# PROBLEM DETAILS
Return only what runs from the line containing "You are a computer-use agent." through the last line of the entries below, exactly, omitting pictures.
==========
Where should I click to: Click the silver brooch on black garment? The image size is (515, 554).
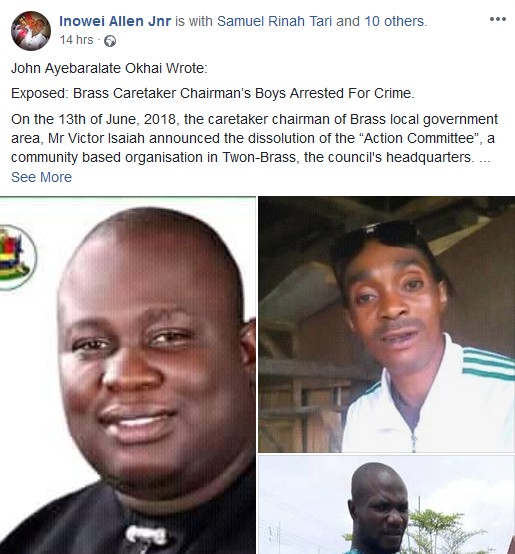(146, 535)

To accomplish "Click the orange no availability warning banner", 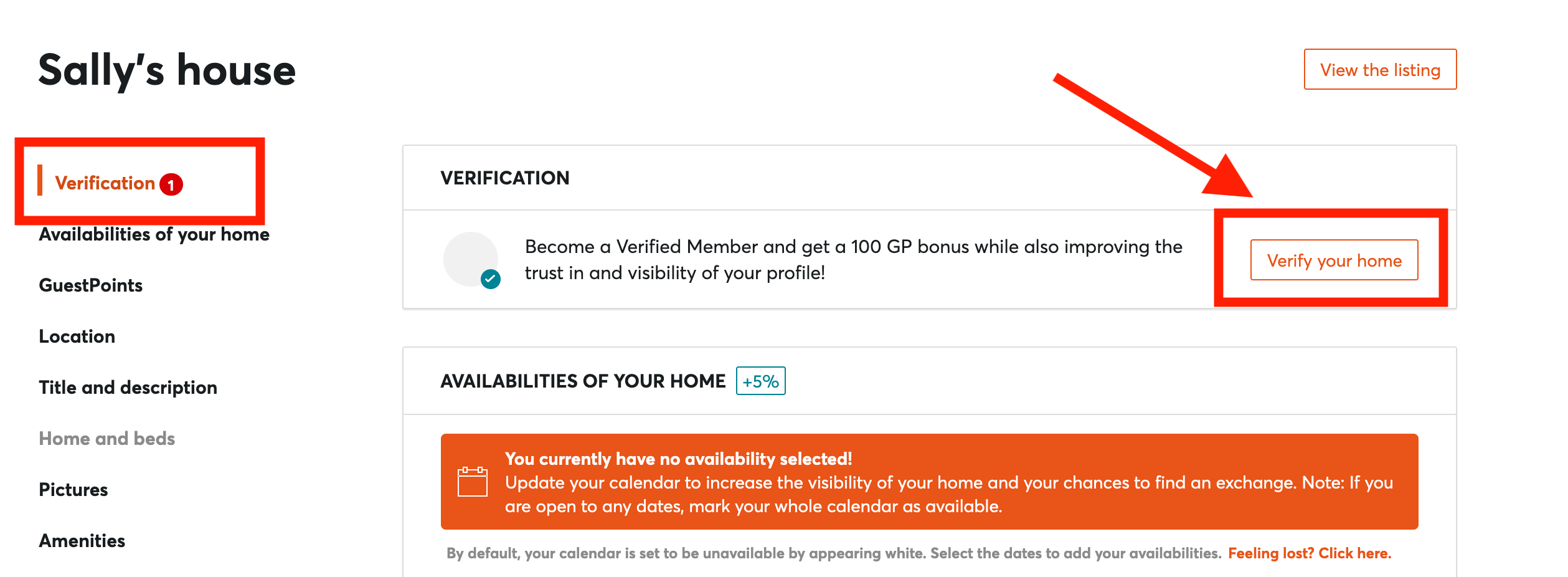I will [x=930, y=482].
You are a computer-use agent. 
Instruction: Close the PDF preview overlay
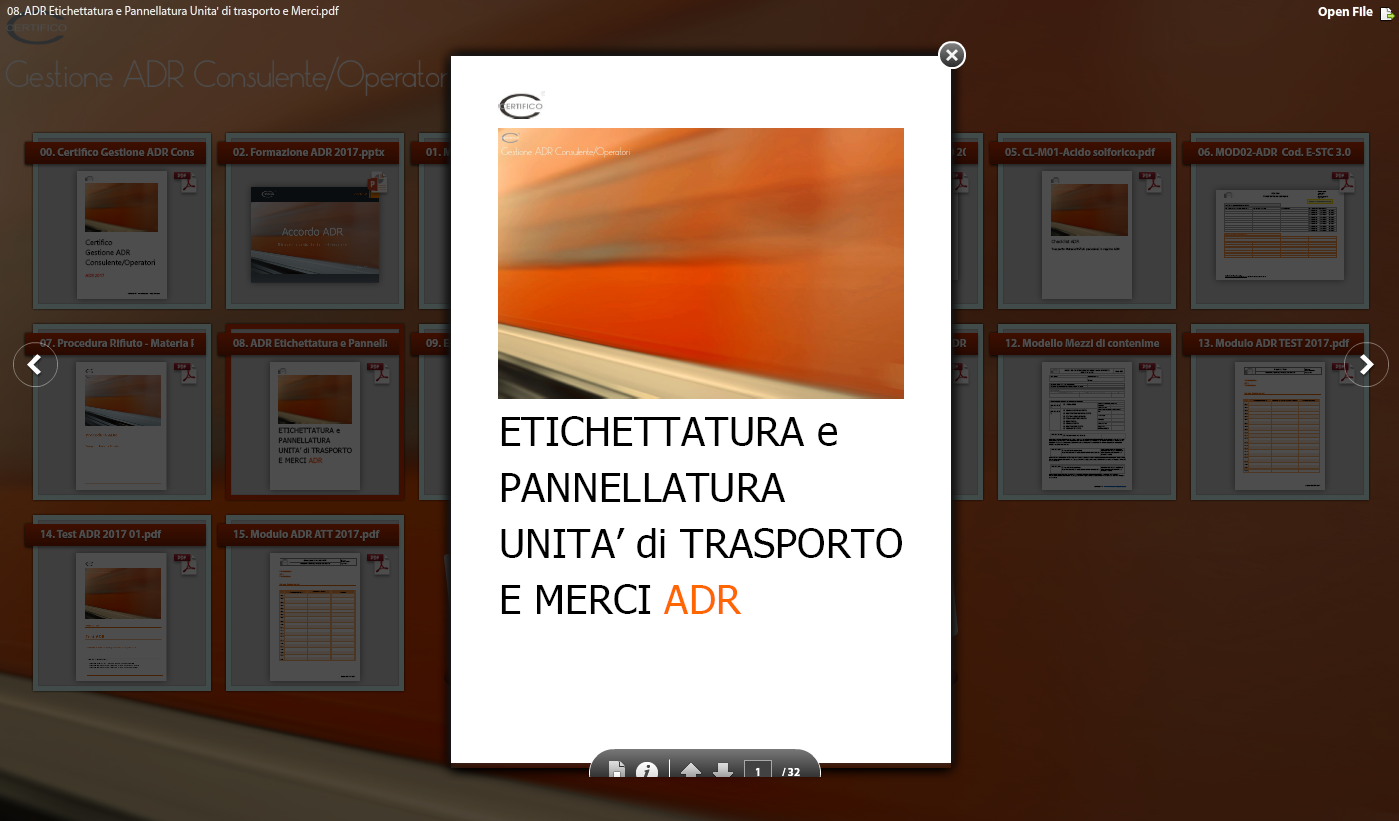click(x=952, y=55)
==========
# TASK SOLUTION
You are a computer-use agent. 
Instruction: Close the PDF preview overlay
click(x=952, y=55)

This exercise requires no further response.